The under-appreciated option in this tier: regional Pennsylvania conservation field schools and farm-based residential programs that run for two to four weeks. Lower cost, similar developmental outcome, and a meaningful break from the screen-saturated default of urban high school life. These programs rarely market in glossy brochures and tend to be discovered through word-of-mouth.
Where to begin
Filter the Philadelphia directory by age 16-18 to see what’s available. The STEM filter surfaces pre-college and intensive options in science, engineering, and computing. The Philadelphia summer camps guide gives broader landscape context — university partner programs, residential options within driving range, registration timing.
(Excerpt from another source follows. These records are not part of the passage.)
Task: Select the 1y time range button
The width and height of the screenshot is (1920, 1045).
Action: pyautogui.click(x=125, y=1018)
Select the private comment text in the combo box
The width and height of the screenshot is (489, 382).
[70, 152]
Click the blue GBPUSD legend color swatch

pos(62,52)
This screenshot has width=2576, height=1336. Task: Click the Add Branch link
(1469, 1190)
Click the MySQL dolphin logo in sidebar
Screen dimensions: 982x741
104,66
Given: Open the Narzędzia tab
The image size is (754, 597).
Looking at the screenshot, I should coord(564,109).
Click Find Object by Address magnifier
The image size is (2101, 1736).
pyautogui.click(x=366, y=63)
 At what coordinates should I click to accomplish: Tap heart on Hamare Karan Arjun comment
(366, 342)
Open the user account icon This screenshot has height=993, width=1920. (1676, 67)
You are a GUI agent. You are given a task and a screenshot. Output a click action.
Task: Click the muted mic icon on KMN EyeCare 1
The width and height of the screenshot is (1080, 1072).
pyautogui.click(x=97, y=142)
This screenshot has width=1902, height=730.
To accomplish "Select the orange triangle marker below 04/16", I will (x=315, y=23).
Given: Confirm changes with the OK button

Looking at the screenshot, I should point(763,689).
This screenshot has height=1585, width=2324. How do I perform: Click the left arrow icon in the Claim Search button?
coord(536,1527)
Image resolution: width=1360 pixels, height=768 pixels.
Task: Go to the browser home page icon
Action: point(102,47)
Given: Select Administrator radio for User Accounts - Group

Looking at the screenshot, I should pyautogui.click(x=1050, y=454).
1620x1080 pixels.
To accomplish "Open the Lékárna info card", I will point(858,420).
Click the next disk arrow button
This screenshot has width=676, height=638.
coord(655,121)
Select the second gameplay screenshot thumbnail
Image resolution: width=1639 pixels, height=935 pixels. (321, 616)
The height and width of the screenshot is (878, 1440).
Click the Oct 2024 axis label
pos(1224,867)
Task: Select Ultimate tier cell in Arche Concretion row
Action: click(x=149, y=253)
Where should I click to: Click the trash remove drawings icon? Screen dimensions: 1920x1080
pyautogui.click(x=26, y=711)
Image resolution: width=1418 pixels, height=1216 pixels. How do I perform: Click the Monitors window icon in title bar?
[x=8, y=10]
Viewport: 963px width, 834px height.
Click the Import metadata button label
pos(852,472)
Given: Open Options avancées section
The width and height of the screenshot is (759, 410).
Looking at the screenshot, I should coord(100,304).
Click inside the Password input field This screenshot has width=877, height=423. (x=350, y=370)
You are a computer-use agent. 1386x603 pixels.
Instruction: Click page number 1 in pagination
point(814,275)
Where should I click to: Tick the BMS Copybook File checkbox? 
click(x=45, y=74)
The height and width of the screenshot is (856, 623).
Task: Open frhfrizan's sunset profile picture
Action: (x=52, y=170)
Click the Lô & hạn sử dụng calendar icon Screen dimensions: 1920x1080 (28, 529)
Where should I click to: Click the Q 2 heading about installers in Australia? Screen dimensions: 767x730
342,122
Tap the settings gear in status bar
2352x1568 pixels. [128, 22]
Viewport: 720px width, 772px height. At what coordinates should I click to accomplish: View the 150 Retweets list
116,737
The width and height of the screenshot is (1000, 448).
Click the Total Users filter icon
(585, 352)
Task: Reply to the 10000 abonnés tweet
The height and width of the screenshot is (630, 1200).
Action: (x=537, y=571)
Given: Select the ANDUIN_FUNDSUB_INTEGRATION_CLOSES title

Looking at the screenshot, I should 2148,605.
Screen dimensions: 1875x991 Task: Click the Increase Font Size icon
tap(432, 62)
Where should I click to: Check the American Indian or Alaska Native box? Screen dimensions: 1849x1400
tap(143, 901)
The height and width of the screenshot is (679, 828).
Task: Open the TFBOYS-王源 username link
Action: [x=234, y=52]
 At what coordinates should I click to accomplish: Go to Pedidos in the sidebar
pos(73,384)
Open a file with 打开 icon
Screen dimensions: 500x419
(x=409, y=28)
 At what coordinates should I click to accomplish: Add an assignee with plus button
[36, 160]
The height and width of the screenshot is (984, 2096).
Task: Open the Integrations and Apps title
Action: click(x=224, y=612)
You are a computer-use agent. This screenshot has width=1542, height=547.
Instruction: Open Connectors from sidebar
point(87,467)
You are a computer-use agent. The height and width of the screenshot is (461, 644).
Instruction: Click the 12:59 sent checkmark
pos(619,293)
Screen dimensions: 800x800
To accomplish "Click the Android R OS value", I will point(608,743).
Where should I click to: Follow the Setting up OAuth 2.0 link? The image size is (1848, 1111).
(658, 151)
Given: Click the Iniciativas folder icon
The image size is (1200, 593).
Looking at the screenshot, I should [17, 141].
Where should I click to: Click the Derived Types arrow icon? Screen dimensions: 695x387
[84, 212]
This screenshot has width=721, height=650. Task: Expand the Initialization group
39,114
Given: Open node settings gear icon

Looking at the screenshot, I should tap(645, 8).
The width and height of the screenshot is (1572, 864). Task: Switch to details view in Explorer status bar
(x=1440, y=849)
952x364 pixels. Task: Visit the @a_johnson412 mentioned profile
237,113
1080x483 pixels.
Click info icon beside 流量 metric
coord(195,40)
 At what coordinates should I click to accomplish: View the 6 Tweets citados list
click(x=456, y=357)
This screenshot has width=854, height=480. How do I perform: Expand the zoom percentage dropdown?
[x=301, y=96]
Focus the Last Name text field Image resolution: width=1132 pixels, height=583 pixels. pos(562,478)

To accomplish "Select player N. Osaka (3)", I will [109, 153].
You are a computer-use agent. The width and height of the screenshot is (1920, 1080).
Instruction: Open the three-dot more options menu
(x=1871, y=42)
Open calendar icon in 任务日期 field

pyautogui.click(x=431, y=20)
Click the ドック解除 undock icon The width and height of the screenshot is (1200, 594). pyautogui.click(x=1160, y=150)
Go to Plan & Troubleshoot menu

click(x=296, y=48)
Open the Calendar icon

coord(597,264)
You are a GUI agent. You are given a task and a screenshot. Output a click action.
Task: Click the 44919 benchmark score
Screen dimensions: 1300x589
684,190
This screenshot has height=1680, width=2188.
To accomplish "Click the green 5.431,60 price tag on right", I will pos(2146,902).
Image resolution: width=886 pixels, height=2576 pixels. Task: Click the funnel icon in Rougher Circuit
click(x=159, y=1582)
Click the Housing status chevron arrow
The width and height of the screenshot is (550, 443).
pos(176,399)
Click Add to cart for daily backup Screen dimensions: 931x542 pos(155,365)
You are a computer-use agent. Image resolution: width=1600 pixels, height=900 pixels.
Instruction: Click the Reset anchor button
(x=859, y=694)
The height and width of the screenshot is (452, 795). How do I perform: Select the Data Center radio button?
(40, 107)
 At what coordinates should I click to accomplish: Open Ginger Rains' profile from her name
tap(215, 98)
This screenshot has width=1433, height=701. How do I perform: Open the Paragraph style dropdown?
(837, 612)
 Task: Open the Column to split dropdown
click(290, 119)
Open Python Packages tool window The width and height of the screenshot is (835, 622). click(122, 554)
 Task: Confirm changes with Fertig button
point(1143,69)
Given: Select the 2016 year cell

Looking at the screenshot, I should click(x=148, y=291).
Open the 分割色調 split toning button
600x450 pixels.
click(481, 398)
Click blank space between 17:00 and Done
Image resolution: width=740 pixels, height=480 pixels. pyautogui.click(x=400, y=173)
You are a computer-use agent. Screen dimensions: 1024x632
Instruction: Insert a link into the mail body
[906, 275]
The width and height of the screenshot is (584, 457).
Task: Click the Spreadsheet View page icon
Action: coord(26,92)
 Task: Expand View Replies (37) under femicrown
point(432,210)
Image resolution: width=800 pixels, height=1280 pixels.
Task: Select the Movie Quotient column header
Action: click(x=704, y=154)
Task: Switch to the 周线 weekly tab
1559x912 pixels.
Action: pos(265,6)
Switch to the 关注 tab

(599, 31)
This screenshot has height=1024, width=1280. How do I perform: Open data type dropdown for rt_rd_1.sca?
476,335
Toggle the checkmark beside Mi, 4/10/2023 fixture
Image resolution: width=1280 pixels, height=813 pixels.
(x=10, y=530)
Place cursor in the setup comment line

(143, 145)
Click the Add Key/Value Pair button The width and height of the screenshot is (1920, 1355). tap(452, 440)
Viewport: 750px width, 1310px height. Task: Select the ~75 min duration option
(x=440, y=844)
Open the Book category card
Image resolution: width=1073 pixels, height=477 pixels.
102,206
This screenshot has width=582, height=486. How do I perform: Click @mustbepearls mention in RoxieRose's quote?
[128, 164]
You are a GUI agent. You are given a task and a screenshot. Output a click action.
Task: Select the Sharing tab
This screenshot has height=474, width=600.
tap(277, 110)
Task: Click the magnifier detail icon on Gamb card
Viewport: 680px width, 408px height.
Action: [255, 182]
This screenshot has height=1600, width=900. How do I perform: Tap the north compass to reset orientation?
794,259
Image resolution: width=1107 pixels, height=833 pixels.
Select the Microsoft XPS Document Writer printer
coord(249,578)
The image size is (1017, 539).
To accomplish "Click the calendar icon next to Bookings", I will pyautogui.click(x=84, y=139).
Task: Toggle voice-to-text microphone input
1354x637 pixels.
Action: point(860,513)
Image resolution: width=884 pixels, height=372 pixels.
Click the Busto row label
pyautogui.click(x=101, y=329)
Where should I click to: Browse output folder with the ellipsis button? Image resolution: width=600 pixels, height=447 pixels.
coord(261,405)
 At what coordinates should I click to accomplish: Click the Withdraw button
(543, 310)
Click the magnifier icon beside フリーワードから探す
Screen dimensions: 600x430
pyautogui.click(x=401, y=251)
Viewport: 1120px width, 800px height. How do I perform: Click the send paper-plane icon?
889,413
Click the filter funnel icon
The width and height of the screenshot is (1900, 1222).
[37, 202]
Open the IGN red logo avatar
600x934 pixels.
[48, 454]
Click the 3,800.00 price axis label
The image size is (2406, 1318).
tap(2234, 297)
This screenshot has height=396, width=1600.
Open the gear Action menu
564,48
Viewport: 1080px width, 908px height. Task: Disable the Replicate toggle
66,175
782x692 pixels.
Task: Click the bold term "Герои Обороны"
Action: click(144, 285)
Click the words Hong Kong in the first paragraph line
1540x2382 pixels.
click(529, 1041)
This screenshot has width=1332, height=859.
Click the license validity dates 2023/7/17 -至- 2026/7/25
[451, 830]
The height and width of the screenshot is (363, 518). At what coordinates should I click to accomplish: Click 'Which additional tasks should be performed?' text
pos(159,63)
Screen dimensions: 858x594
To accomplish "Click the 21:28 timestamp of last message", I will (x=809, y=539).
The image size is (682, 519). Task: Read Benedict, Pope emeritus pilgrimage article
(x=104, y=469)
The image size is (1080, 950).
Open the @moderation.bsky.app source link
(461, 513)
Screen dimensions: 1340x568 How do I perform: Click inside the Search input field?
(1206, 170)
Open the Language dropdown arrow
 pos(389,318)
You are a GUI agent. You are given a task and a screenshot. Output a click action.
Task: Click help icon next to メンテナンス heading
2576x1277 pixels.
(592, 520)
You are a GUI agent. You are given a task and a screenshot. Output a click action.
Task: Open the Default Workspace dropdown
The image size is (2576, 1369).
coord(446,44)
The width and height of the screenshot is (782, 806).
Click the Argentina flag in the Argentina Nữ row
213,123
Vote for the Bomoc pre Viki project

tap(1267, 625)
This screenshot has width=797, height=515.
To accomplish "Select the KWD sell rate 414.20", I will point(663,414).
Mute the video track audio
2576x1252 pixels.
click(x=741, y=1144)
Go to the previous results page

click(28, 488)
The Philadelphia high-schooler summer that ages well: one substantive multi-week experience (CIT, pre-college, expedition, or specialty intensive), one or two weeks of family time, possibly some part-time work, and deliberate rest before junior or senior year. The summers that don’t age well are the ones where every week was scheduled for college signaling — those produce burned-out applicants and shallow personal statements.
By 17, the right camp choice is also a real conversation between teen and parent rather than a parent-driven decision. Start the conversation early — late January is not too soon — and let the teen carry the decision.